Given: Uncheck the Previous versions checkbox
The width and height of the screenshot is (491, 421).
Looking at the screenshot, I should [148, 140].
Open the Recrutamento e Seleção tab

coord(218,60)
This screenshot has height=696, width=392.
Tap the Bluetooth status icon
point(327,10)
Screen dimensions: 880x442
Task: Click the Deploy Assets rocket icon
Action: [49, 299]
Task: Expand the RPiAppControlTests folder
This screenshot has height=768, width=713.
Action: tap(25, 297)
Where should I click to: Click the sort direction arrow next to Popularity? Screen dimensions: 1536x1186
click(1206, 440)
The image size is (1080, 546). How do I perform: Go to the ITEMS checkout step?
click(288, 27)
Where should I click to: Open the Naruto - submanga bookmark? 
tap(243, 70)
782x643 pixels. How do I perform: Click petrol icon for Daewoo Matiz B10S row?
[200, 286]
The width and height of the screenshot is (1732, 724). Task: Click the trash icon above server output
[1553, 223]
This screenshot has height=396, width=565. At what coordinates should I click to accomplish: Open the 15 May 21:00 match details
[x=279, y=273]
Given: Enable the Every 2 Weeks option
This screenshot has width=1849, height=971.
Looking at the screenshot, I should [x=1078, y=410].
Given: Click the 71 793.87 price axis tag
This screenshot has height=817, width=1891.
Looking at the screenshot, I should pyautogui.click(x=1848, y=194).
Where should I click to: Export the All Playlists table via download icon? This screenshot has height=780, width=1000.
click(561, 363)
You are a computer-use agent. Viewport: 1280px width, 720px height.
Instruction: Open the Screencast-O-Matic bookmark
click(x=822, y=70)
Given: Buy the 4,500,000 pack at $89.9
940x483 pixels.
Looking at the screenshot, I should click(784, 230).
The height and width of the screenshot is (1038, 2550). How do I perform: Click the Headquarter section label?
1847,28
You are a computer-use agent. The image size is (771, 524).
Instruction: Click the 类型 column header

━━━━━━━━

Required action:
A single number is the expected reply: the number of lines in the listing that contain the string "computer".

Task result:
2